A checklist of security basics to make your mobile experience safer.
Like every geek, I have been asked to set up security basics on computers for family and friends. But these days, I get asked more about mobiles and websites than computer by friends who want to be safe online and minimize loss when they misplace their phones or other devices. Over a couple of years, I have made a check-list that I share with them, which may be of use to you too.
These are simple steps that you can follow to keep yourself safe from everyday attacks on mobile and web. If your threats are bigger, talk to someone who is an expert in security. With that disclaimer, let’s look at some of the common tools and practices that we all can follow.
Most of us are familiar with phone passcodes, but sometimes they are too short and can easily be guessed. Just make sure your PIN is at least six digits long.
Setting up a SIM PIN is just as important. Most online services, including some banking services, confirm accounts using SMS or USSD. If you ever lose your phone, some one can take over your accounts by using the SIM. SIM PIN restricts someone from accessing your SMS OTPs and USSD (Unstructured Supplementary Service Data) by plugging the SIM into another phone. Prevent that with a SIM PIN.
If you go to your Phone – Settings – Security – SIM card lock, you can change the SIM PIN. The default PIN for the SIMs would depend on the provider. The most common ones are below. If they don’t work then try calling customer service.
Provider SIM PIN
Tata Docomo 1234
Please note that you will have to enter the SIM PIN each time you restart the phone or the SIM gets activated. If you enter the wrong PIN thrice, the SIM gets locked and you will get an alert asking for the PUK (Personal Unlocking Key) code. The PUK code is provided by the mobile service provider. You can call them and get the PUK code to unlock your SIM.
Most modern smart phones (iOS and Android) have the option for full disk encryption. Enable it. On Android go to Settings – Security – Encrypt Device
My advice is not to use public Wi-Fi as much as possible. But there will be situations when you have to use public Wi-fi. Then it’s important to use a VPN (Virtual Private Network) to secure your communications. There are hundreds of providers to choose from. Do a thorough review before getting a subscription (I use PrivateInternetAccess).
Stay up to date with the firmware. Check for updates every once in a while and install them as soon as they are available. For apps that you use regularly, set up auto updation so that you can get updates as soon as possible.
Uninstall the apps that you don’t use. If you can’t uninstall, disable them or remove all the permissions.
Be vigilant on the permissions that apps require, especially if the apps request permissions that common sense says may not be required to work.
If you want to see what permissions apps are using, go to Settings – Apps – Specific App – Permissions. You can remove the permissions retroactively, too. Most apps may stop working but some good apps will degrade gracefully.

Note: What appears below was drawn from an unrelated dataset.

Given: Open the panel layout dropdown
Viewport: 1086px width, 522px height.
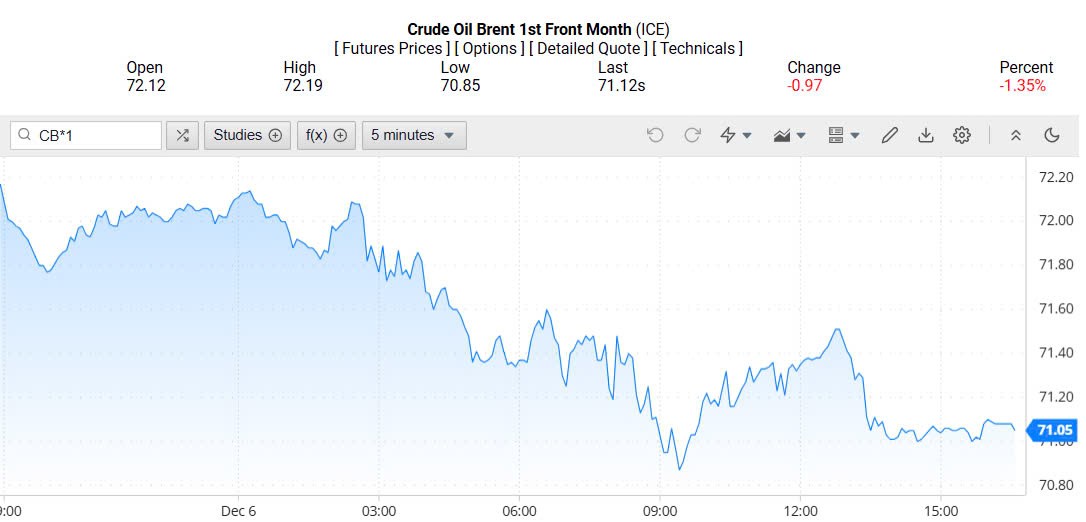Looking at the screenshot, I should pos(844,135).
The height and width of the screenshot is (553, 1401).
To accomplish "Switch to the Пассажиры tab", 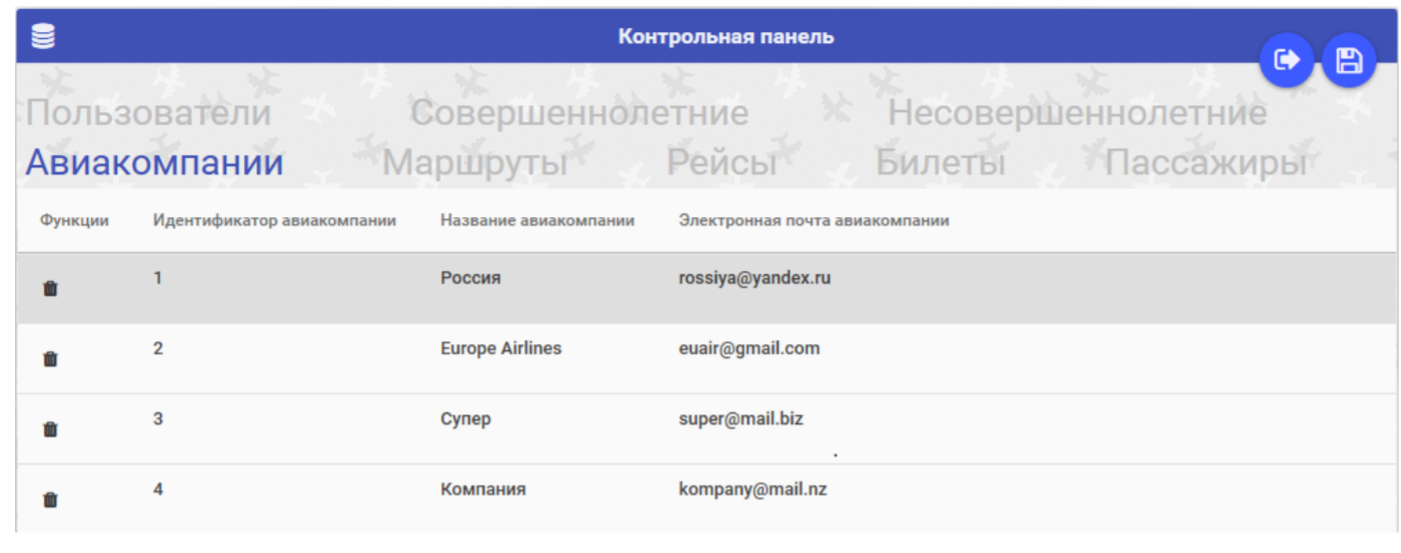I will coord(1205,162).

Browsing the web is a huge part of the mobile experience. The Chrome mobile browser is good but lacks a lot of features the Chrome Desktop browser has. For example, ad-blockers. The best replacement is Firefox mobile. It’s a great browser and also comes with standard add-ons. Some of the add-ons I use with Firefox mobile include uBlock Origin, an efficient ad-blocker that works just like the desktop version and is easy on bandwidth, and HttpsEverywhere that keeps your browsing session secure by shifting to HTTPS when available.

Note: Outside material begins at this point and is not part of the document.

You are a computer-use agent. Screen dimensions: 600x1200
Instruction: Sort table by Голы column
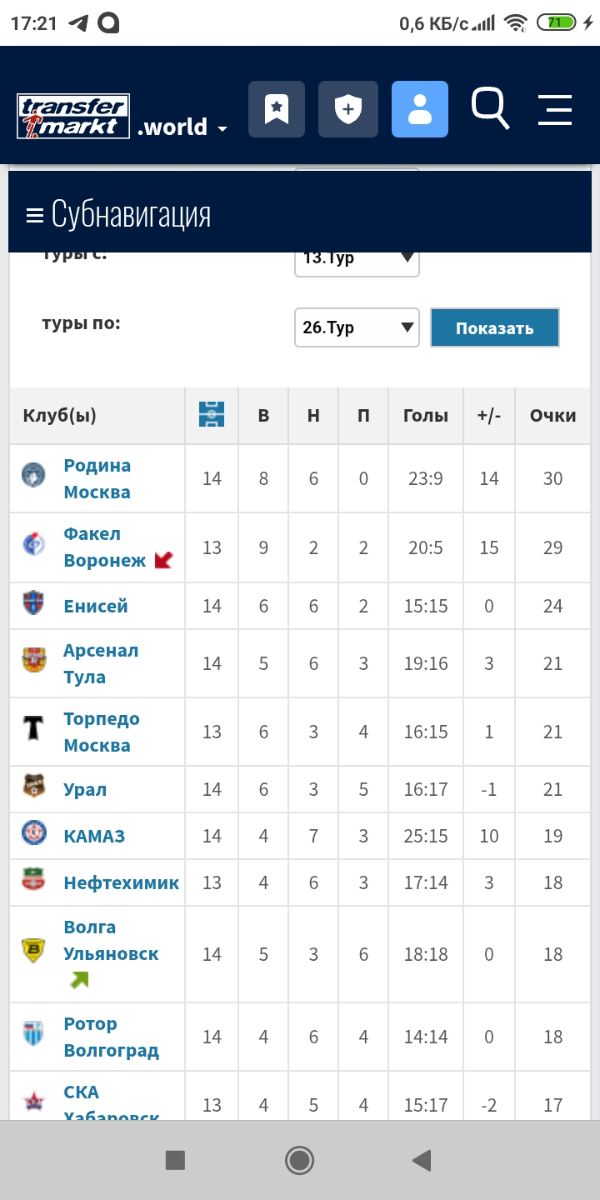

Some of the add-ons I use with Firefox mobile are uBlock Origin, an efficient ad-blocker that works just like the desktop version and is easy on bandwidth, and HttpsEverywhere, which keeps your browsing session secure by shifting to HTTPS
Password managers help you manage and use longer and difficult passwords without having to memorize them. There are many options to choose from. It’s better to choose one that works both on desktop and Mobile. LastPass, KeePass, and PasswordSafe are good options.

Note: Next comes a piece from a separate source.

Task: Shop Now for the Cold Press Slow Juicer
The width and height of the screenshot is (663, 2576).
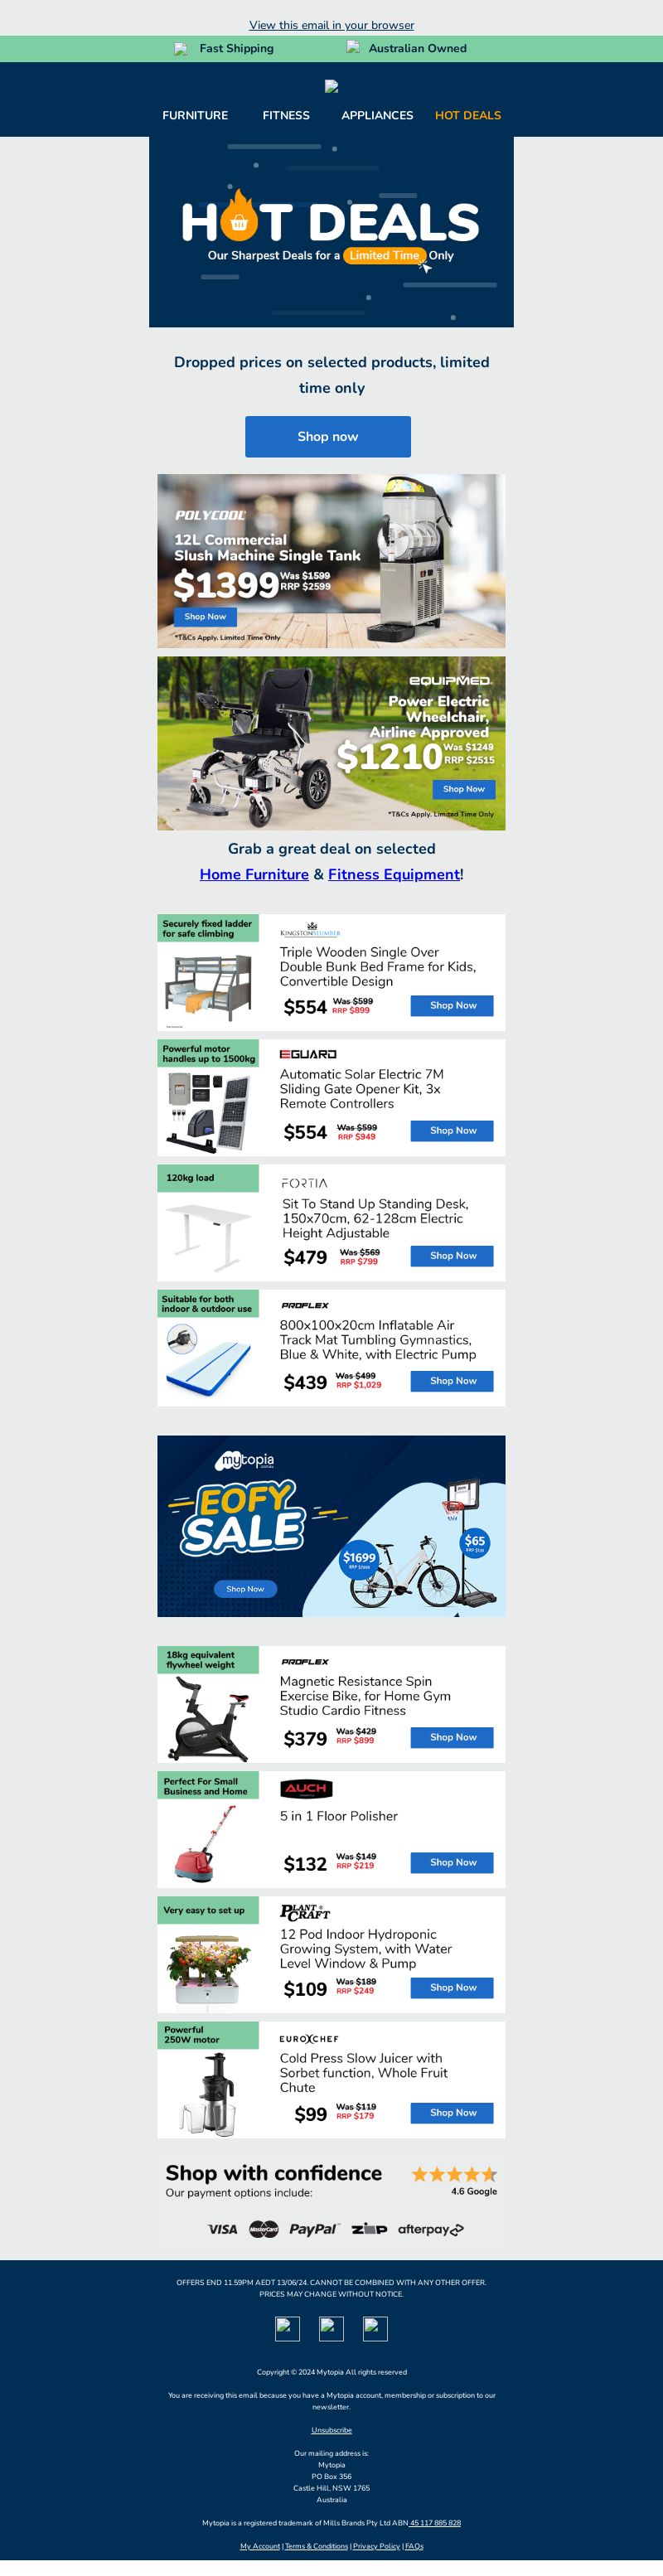Action: (x=452, y=2112)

Password managers can also be used as note-takers for sensitive information. Use password managers to save information like addresses, bank or credit card details etc.
Two-Factor Authentication, also known as 2FA, is an extra layer of security that requires not only the username and password but also something that only a user has with him/her. In most cases, it would be the phone.
Install Google Authenticator on phone to start using 2FA with GMail and Facebook. Check the website TwoFactorAuth to get the list of all the services that support 2FA.
Messaging services are the biggest communication tools on mobile. From SMS to WhatsApp to Facebook Messenger, there are a zillion options. Most of these claim to have end-to-end encryption but my suggestion, still, would be to check out something like the Signal app. It is available on both Android and iOS and is a good replacement for WhatsApp.